[rssac-caucus] [Ext] Handing the anonymization document off to RSSAC

Warren Kumari warren at kumari.net
Thu Apr 12 21:21:09 UTC 2018


Birthday collisions make my brain hurt -- I got into a shouting match
one with Dan Harkins where I was claiming that with 32 bits of random
MAC address and 2000 stations you would basically never have a
collision; he disagreed...

In a fit of pique I wrote a small AppEngine app to prove him wrong --
and did exactly the opposite -- with 32bits of random and 2000
stations you will get a collisions roughy once every 2150 times - app
is here if people want to play:
http://mac-collision-probability.appspot.com/calculate
We had a similar discussion on IPv6 - slightly tweaked code here:
http://ipv6-collision-probability.appspot.com/calculate

Sometime I'll tweak this to do something other than bitlengths, and to
report how many collisions there would be...

Funnily enough, Wes and I were driving to the San Jose NANOG a few
months back, and stopped in a niceish restaurant for dinner. There
were roughly 30 other people -- and while we were there there were 2
groups of people celebrating birthdays (cake, singing, etc). It was
only after we left that Wes point out that this was the archetype
Birthday Paradox example :-) [0].

W
[0]: Yes yes, I know that this isn't representative - people go out to
dinner to celebrate which biases the results, some other people might
also have been having birthdays and didn't cake and singing, the
groups who were (obviously) celebrating may have had their birthdays a
fews days back / in the future, etc. Great, now you've ruined it, hope
you are happy...

On Wed, Apr 11, 2018 at 11:54 PM, John Heidemann <johnh at isi.edu> wrote:
>
> (about the document at
> https://docs.google.com/document/d/1jpFcEjlwd11kqbsd1oAUf2Hq3gNskqN595RdmvyKkU8/edit#
> )
>
> On Thu, 12 Apr 2018 02:19:15 -0000, Paul Hoffman wrote:
>>On Apr 11, 2018, at 11:06 AM, John Heidemann <johnh at isi.edu> wrote:
> ...

Given material:
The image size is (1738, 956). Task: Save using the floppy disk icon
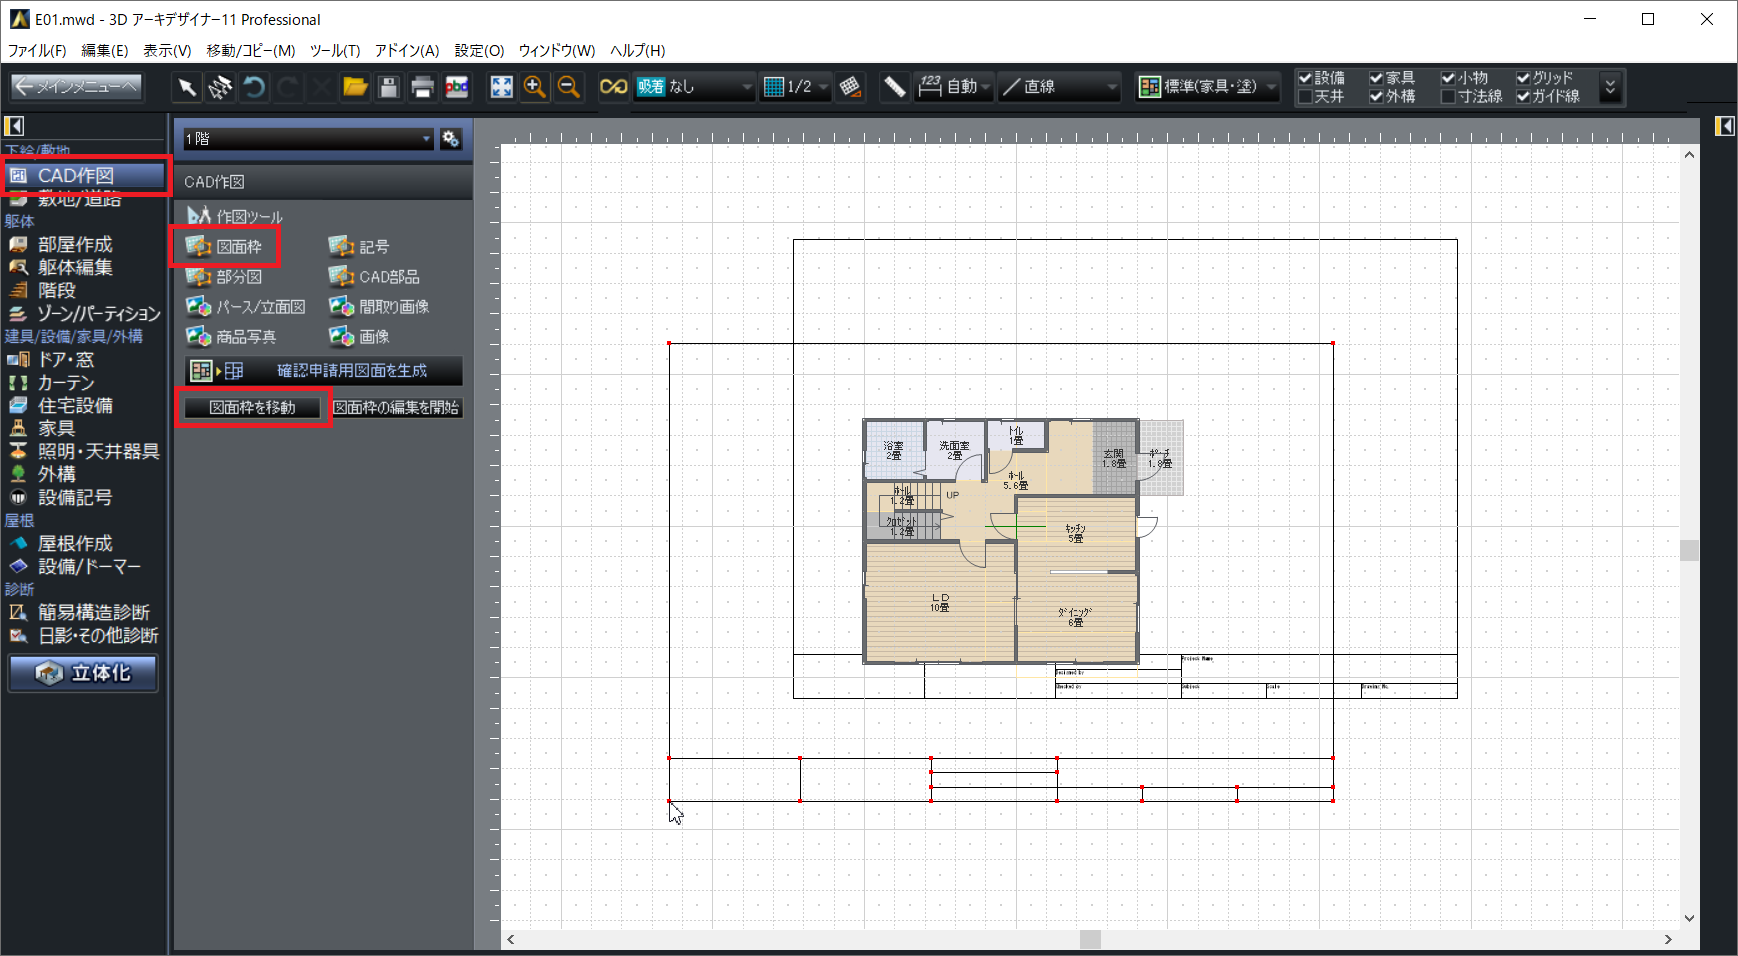389,88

Requests:
- a) In the mailing-list message about birthday collisions, how many groups were celebrating birthdays at the restaurant on the drive to the San Jose NANOG?
- b) Carry the mailing-list message about birthday collisions forward from the point where it stops.

Answer set:
- a) Two groups.

- b)
>>> - section 4.1: the analysis of collisions was for an average day.
>>>  Collisions are dramatically higher for worst cases, and that's when
>>>  accurate counts most matter for some research.  I suggest this text
>>>  there to address this gap:
>>>
>>>          (Although the birthday problem has few collisions when the
>>>          number of active IPv4 address is small, it is much worse when
>>>          the number is large.  For example, reports of the Nov. 30,
>>>          2015 DDoS attack on the roots indicate that roots saw about
>>>          891k unique addresses, and with n=900k, there are 170M
>>>          collisions.  While many of these addresses were spoofed.  This
>>>          count represents one factor in the cost some DDoS-defenses, so
>>>          accuracy is important.).
>>
>>See the comment in the text. Those numbers make no sense. How can you get 20x more collisions than there are values?
>
> You're right.  I went back to the source and the right numbers is 895M
> unique addresses, not 891k.  With n=900M there are 170M expected
> collions.  Thanks for catching this.
>
> (The formula is in the text, so anyone can check them math.  The point
> is collisions grow precipitously as the number of adresses approaches a
> substantial fraction of the total space.)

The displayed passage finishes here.